=== Section Start ===

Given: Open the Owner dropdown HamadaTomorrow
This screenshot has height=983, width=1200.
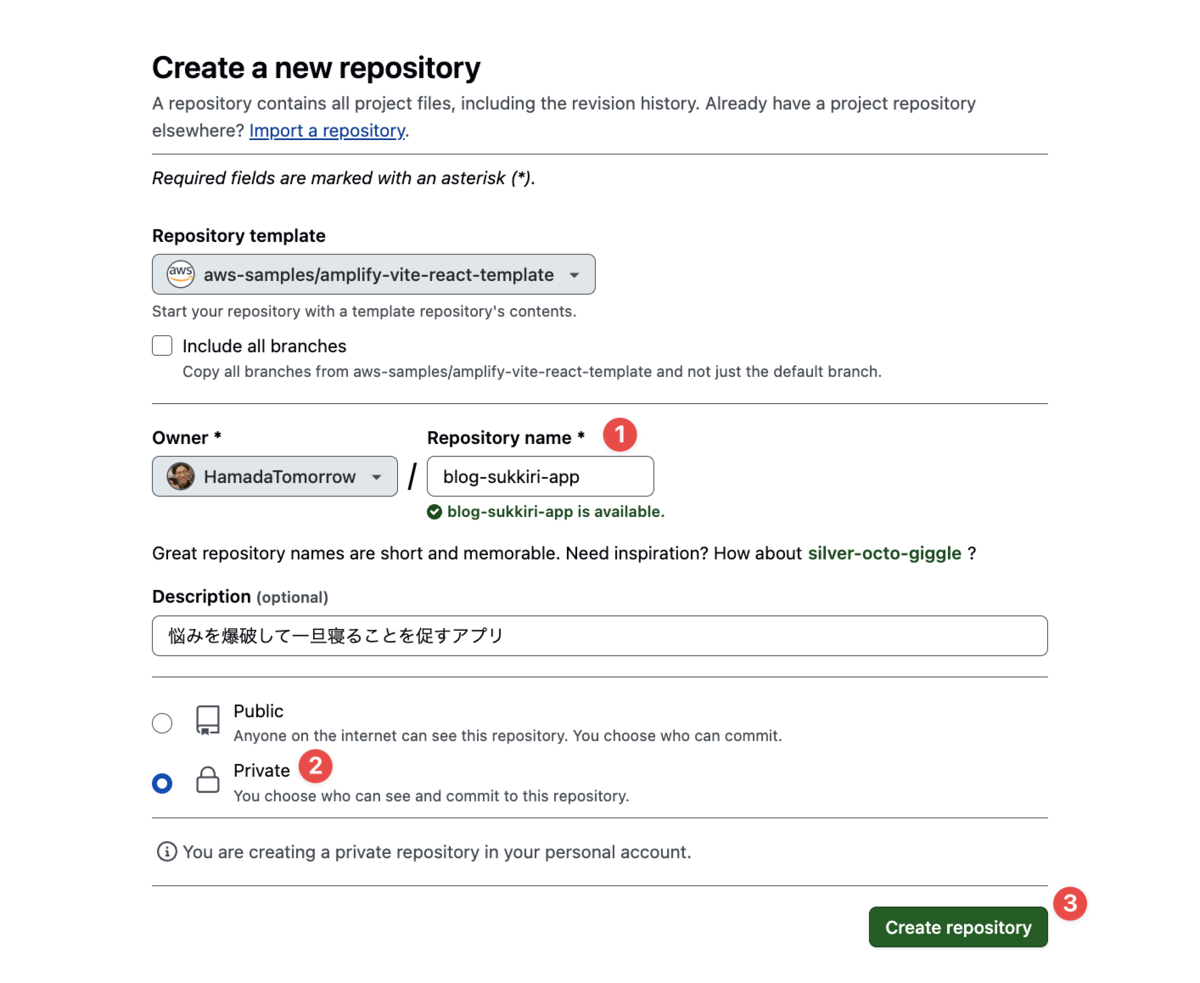Looking at the screenshot, I should pyautogui.click(x=274, y=477).
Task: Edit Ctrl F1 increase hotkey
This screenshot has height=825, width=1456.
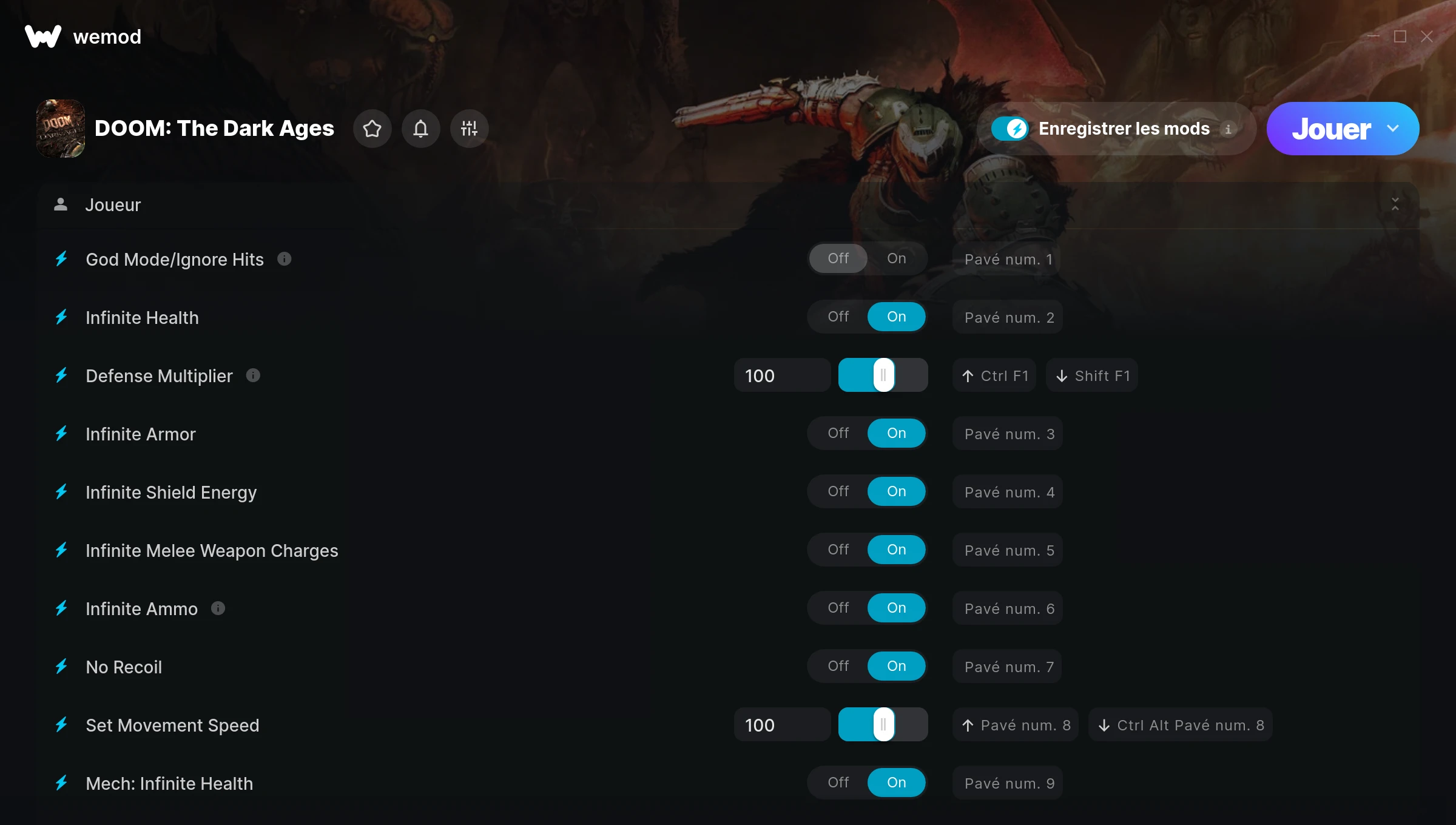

=== Section End ===

The records above must be repeated in full and exactly, but without any of the pictures.

COMPLETED EXERCISE:
Given: Open the Owner dropdown HamadaTomorrow
This screenshot has height=983, width=1200.
Looking at the screenshot, I should pyautogui.click(x=274, y=477).
Task: Edit Ctrl F1 increase hotkey
This screenshot has height=825, width=1456.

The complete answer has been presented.